Market & Competitive Risks: The stock's valuation, while compressed from its highs, still carries a forward P/E of 20.1x and a P/S of 6.8x, leaving it exposed to further multiple compression if growth stock sentiment deteriorates. The severe underperformance versus the SPY (down 45% vs. SPY up 27% over one year) indicates the market is pricing in significant sector-specific or company-specific risks, potentially including increased competition or regulatory scrutiny. The high short ratio of 4.91 reflects a crowded bearish trade that could exacerbate downside moves on any negative news.

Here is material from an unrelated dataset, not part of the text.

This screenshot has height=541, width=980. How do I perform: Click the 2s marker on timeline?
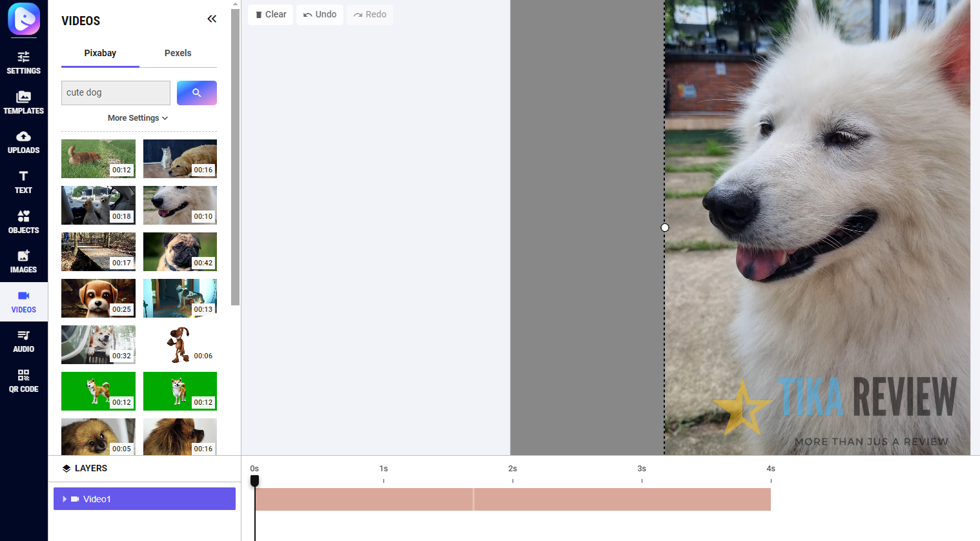(x=513, y=469)
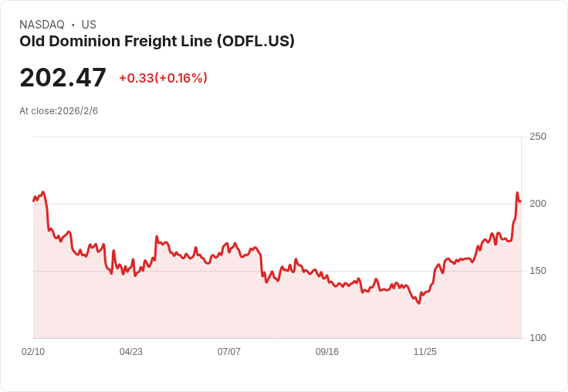
Task: Click the lowest dip of the price line
Action: click(x=419, y=303)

Worst-Case Scenario: A combination of slowing revenue growth below 20%, a miss on operating margin targets, and a broader market sell-off triggering de-rating of high-beta stocks could unfold. This could lead to a re-test and break below the 52-week low of $60.11, potentially targeting levels implied by a further compression of the P/E multiple towards 15x. From the current price of $71.37, a realistic worst-case downside to the $50-$55 range (a 25-30% decline) is plausible, aligning with a max drawdown that has already approached -59%.
FAQ
The key risks are, in order of severity: 1) Market & Sentiment Risk: The stock's high beta (2.06) and severe underperformance (-45% vs. SPY +27% over 1 year) make it highly susceptible to further selling in a risk-off environment. 2) Execution & Growth Risk: Revenue is 100% dependent on the OCS platform; any slowdown in adoption or competitive threat could derail the growth narrative. 3) Valuation Risk: Despite the compression, the P/E of 21.7x leaves room for further de-rating if growth decelerates. 4) Profitability Risk: The recent GAAP profit was boosted by a large one-time tax benefit; investors need to see sustainable operating profitability in upcoming quarters.

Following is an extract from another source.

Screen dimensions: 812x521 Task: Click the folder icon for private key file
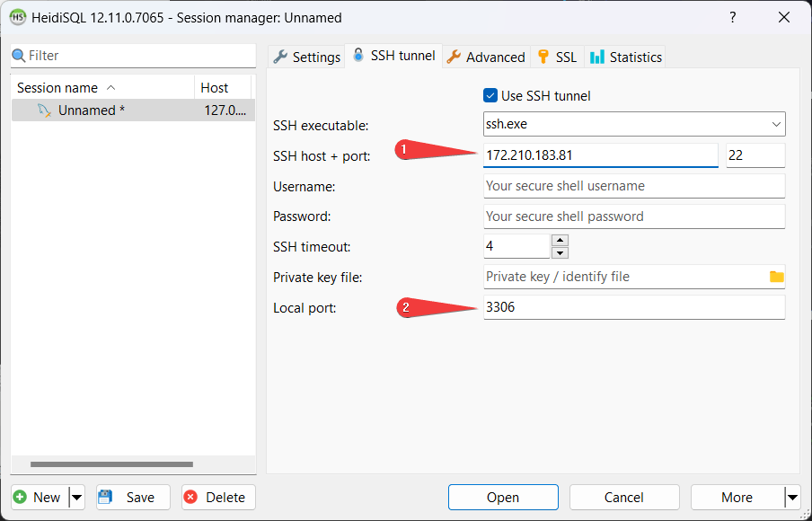[776, 277]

TMDX appears fairly valued to slightly undervalued relative to its own growth profile but remains vulnerable to broader market sentiment. At a forward P/E of 20.1x and a P/S of 6.8x, the valuation has compressed dramatically from a trailing P/E of 76.4x a year ago. For a company growing revenue over 30% with improving margins, these multiples are not excessive. However, without a clear sector peer comparison, the valuation is largely judged on its own history, where it sits at the lower end. The market is currently pricing in a significant slowdown in growth or multiple compression, creating a potential disconnect with the still-strong fundamentals.
TMDX presents a high-risk, high-reward opportunity. For investors with a high risk tolerance and a long-term horizon, the current price may represent a compelling entry point after a 45% decline, given the company's strong 32% revenue growth and path to profitability. However, the severe technical downtrend, high beta of 2.06, and significant short interest make it a volatile and risky buy in the near term. It is a good buy only for those who believe the fundamental growth story remains intact and are prepared for potential further downside volatility before a recovery.

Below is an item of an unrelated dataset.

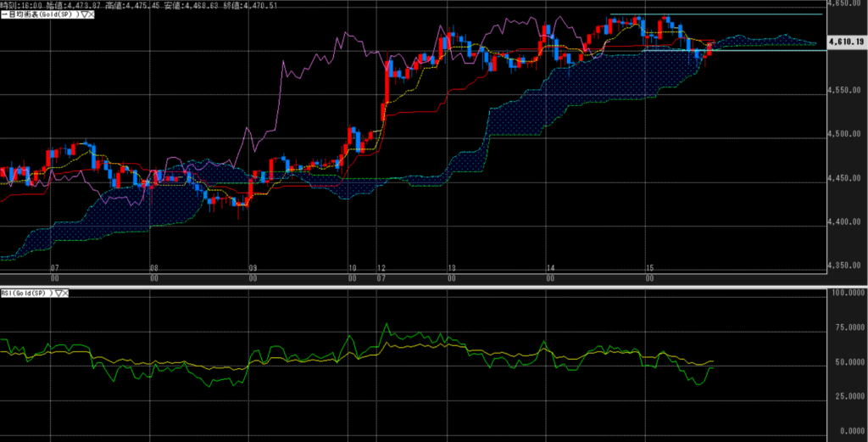The image size is (868, 442).
Task: Click the 4,550.00 price axis label
Action: pos(845,90)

TMDX is unsuitable for short-term trading due to its extreme volatility (beta 2.06) and lack of a clear near-term catalyst for a swift reversal. It is a speculative long-term investment for investors with a 3-5 year horizon who can withstand significant drawdowns. The company is in a capital-intensive growth phase (no dividend) with high earnings visibility only on a quarterly basis. The investment thesis is based on multi-year adoption of its OCS technology; therefore, a minimum holding period of 2-3 years is suggested to allow the fundamental story to play out and overcome near-term sentiment and volatility headwinds.